Attività da svolgere:
a – Riscrivi il tratto dell'estratto sulla malattia del padre, da "Antonio, che tipo" fino a "sede di diagnosi?", sostituendo "medico" con "dottore".
b – Rispondi alle seguenti domande basandoti sull'estratto sulla malattia del padre, una risposta per riga e con la stessa numerazione:
(i) Su consiglio di chi la famiglia si è rivolta al dottor Rizzi?
(ii) In quale città era stato ricoverato il padre quando gli è stato diagnosticato il carcinoma?
(iii) In quale istituto è avvenuta la prima visita?
c – Elenca tutte le città nominate nell'estratto sulla malattia del padre, ciascuna una sola volta.

Antonio, che tipo di rapporto si era creato tra suo padre e l’oncologo Rizzi?

Si era creato sin da subito un rapporto strano, che definirei di totale sottomissione psicologica. Il medico lo aveva rincuorato con la prospettiva di una cura risolutiva che solo lui poteva garantirgli; poi lo ha spaventato minacciando di abbandonarlo nel percorso se avesse parlato con qualcuno.

Come siete arrivati al dottor Rizzi? Da quanto suo padre aveva saputo della malattia?

Ci siamo rivolti al dottor Rizzi su consiglio di un amico. Era il dicembre del 2018 e avevamo la garanzia del centro presso il quale lavorava, uno dei migliori istituti oncologici d’Italia. Mio padre aveva saputo della malattia meno di un mese prima: era profondamente scosso e provato dalla situazione…

Cosa gli era stato prospettato in sede di diagnosi?

Era stato ricoverato in un centro di Cesena, dove gli era stato diagnosticato un carcinoma con metastasi ossee e infiltrazioni midollari. Esito confermato da una biopsia midollare eseguita al ‘Riuniti’ di Foggia. Nel frattempo si era rivolto ad alcuni oncologi dell’ospedale di Foggia e di Chieti, ma tutti gli avevano prospettato un periodo limitato di vita.

Aveva accompagnato suo padre a quegli incontri? Che impressione aveva avuto?

La prima visita è avvenuta all’interno dell’Istituto oncologico di Bari. Quale garanzia più grande potevamo avere? Avevamo ricevuto la notizia che cercavamo, una prospettiva di vita per mio padre, ma col passare del tempo le cose iniziavano a non quadrare. E ho iniziato a raccogliere materiale per tutelare mio padre, che nel frattempo veniva rincuorato: “Stiamo andando bene…”. Così mio padre andava avanti, nonostante le difficoltà economiche: qualunque malato terminale, quando tutti gli dicono che non ha più tempo, si attacca alla speranza.

Come si è giunti alla cifra di 130 mila euro?

Dati mostrati:
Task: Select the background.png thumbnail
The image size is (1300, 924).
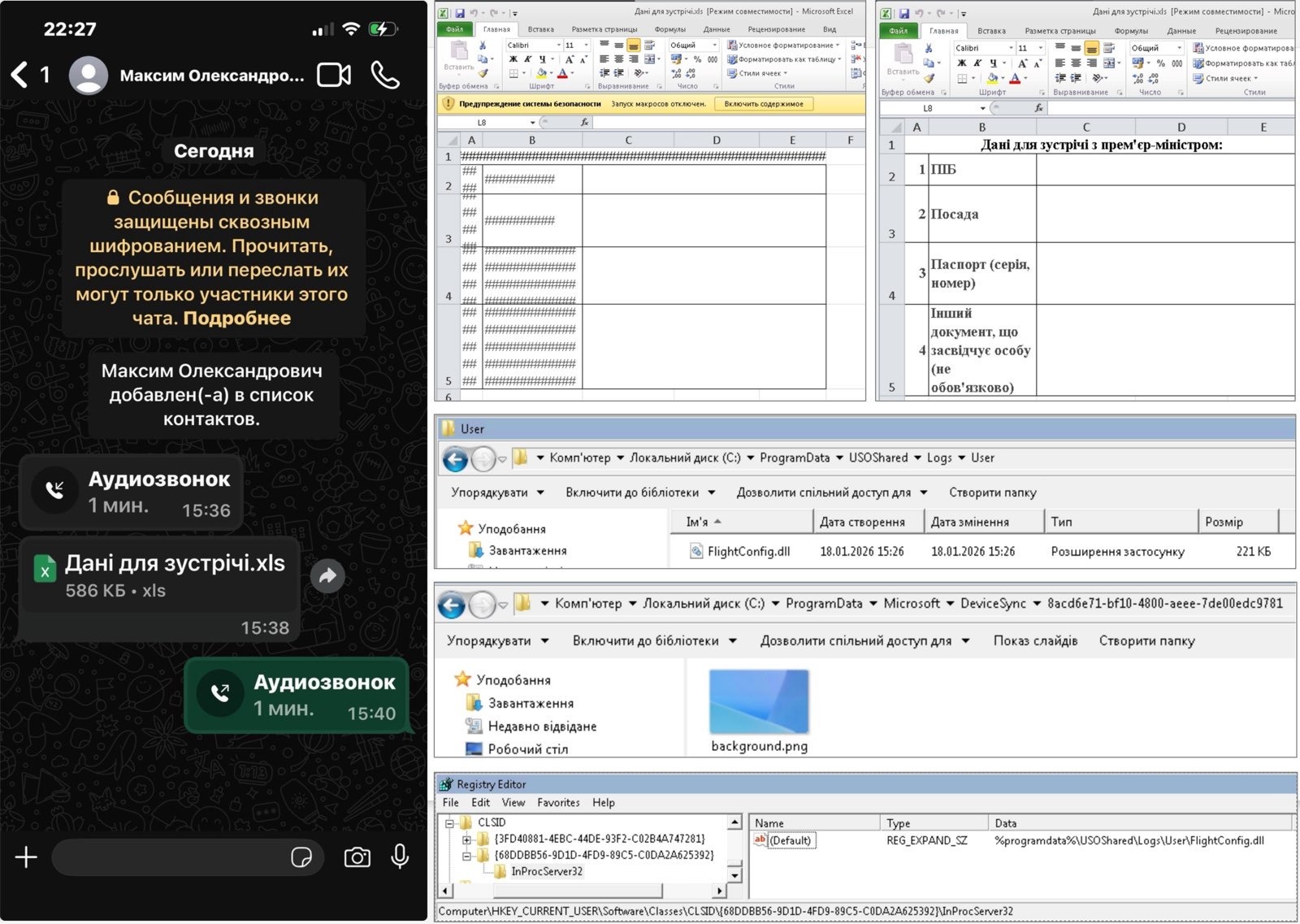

Risposte alle attività:
a –
Antonio, che tipo di rapporto si era creato tra suo padre e l’oncologo Rizzi?

Si era creato sin da subito un rapporto strano, che definirei di totale sottomissione psicologica. Il dottore lo aveva rincuorato con la prospettiva di una cura risolutiva che solo lui poteva garantirgli; poi lo ha spaventato minacciando di abbandonarlo nel percorso se avesse parlato con qualcuno.

Come siete arrivati al dottor Rizzi? Da quanto suo padre aveva saputo della malattia?

Ci siamo rivolti al dottor Rizzi su consiglio di un amico. Era il dicembre del 2018 e avevamo la garanzia del centro presso il quale lavorava, uno dei migliori istituti oncologici d’Italia. Mio padre aveva saputo della malattia meno di un mese prima: era profondamente scosso e provato dalla situazione…

Cosa gli era stato prospettato in sede di diagnosi?

b –
(i) Su consiglio di un amico.
(ii) A Cesena.
(iii) All'interno dell'Istituto oncologico di Bari.

c – Cesena, Foggia, Chieti, Bari